#### What the task asks:
Repeat only the lines below that run from the line with "Click the green" to the line with "Open the Transfer mode dropdown", ends included; skip every picture.

--- Given records ---

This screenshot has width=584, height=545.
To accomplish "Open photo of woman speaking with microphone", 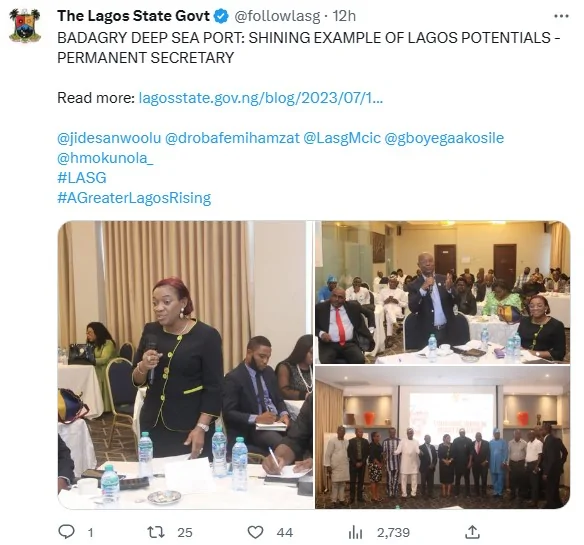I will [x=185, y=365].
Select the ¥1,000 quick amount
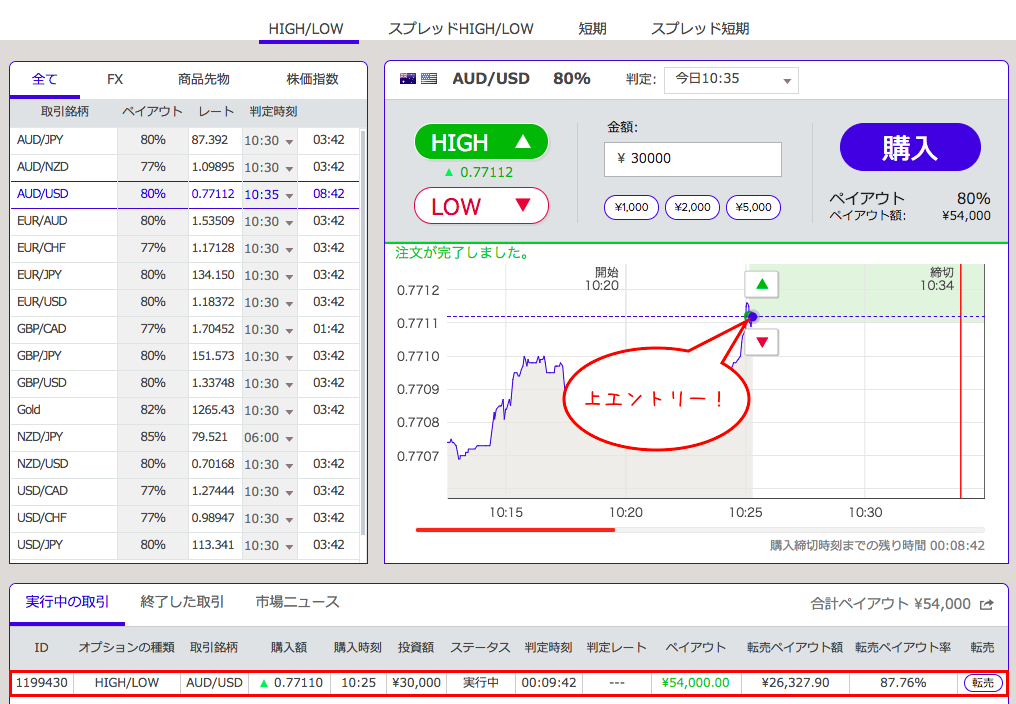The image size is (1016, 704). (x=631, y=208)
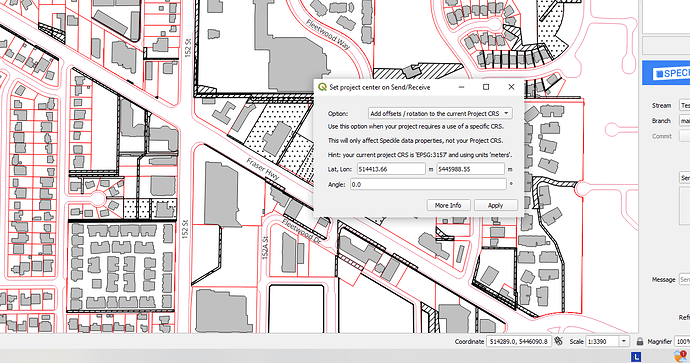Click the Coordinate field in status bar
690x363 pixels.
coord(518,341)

---
--- Given records ---

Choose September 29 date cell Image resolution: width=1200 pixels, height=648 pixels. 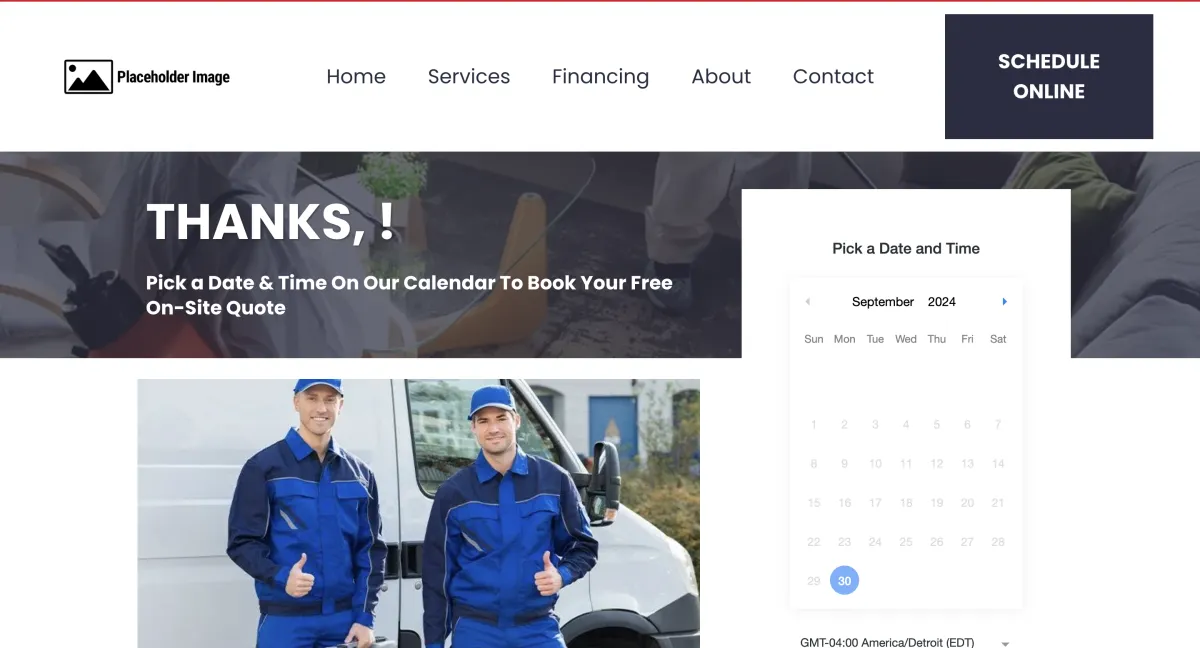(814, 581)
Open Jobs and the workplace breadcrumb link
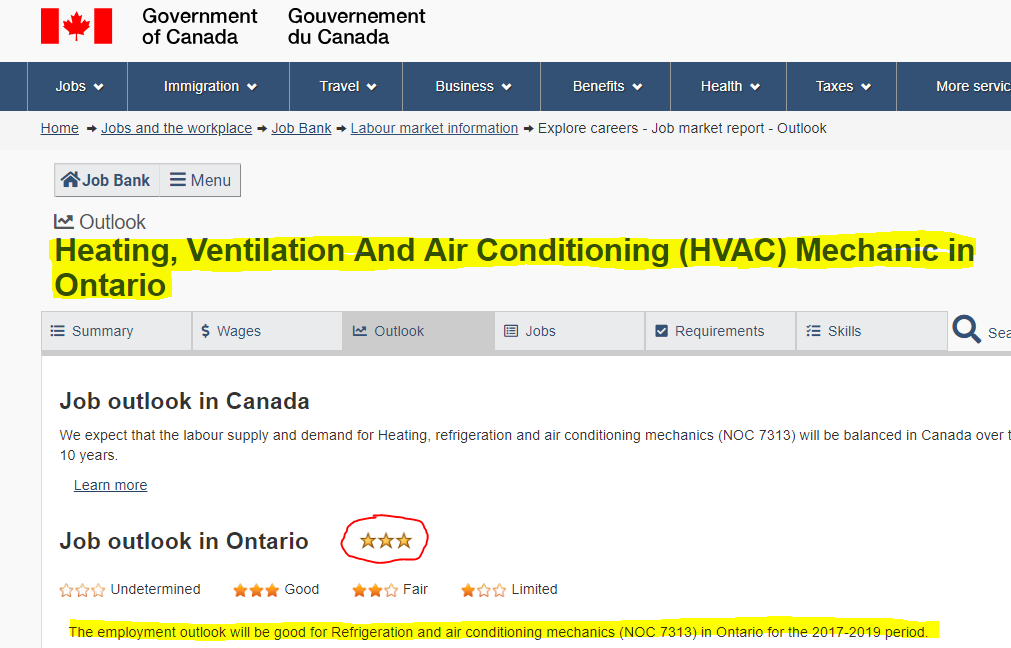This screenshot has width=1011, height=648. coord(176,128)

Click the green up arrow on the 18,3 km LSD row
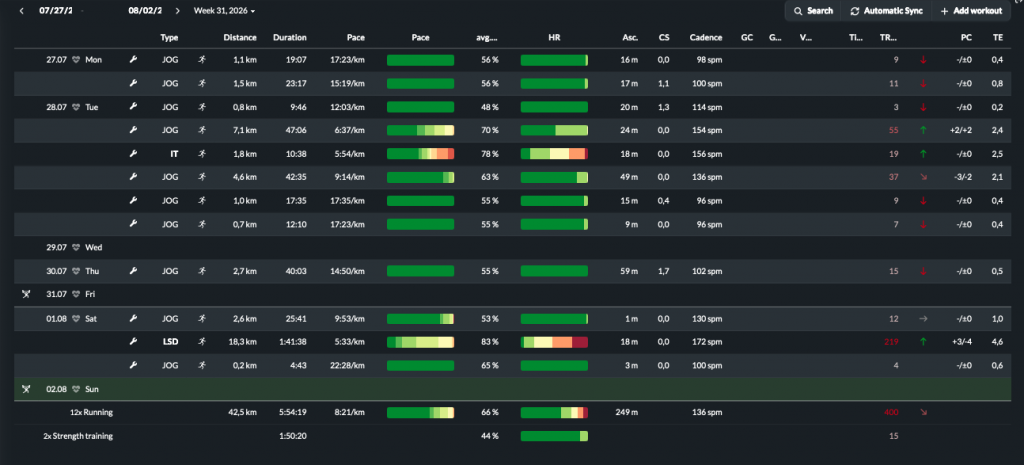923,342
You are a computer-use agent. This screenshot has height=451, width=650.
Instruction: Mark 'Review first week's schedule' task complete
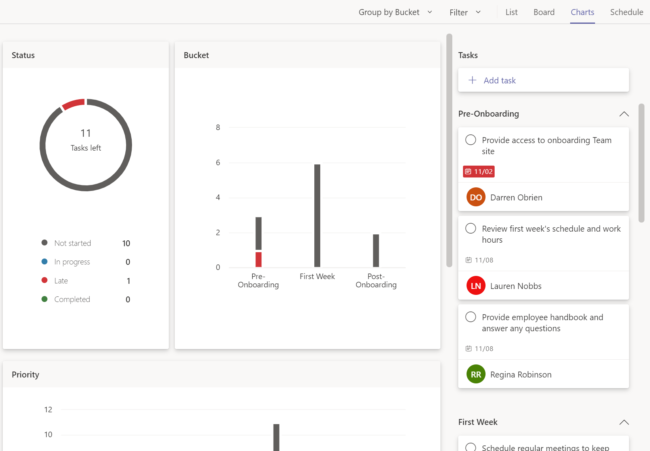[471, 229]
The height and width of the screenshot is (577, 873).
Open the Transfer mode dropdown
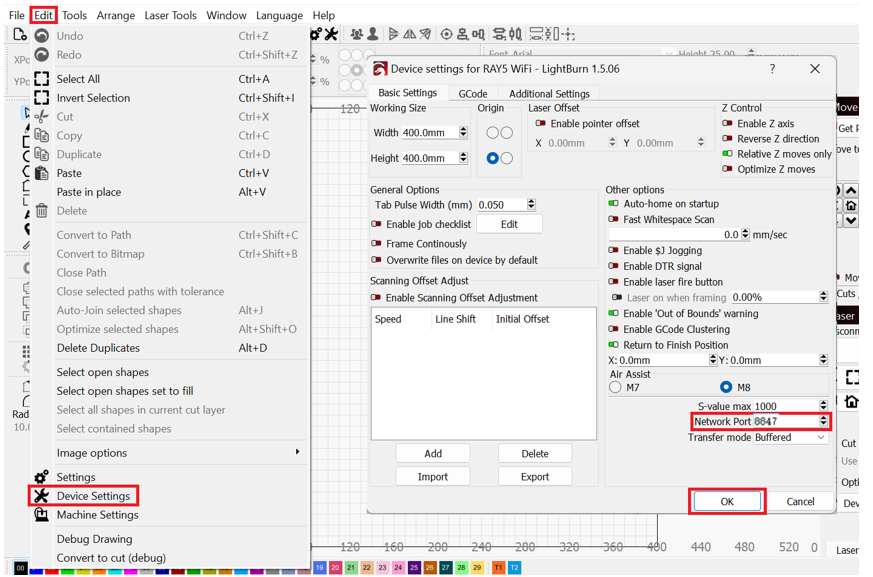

---

#### Task output:
Click the green up arrow on the 18,3 km LSD row
923,342
You are a computer-use agent. This screenshot has height=451, width=650.
Instruction: Mark 'Review first week's schedule' task complete
[471, 229]
The height and width of the screenshot is (577, 873).
Open the Transfer mode dropdown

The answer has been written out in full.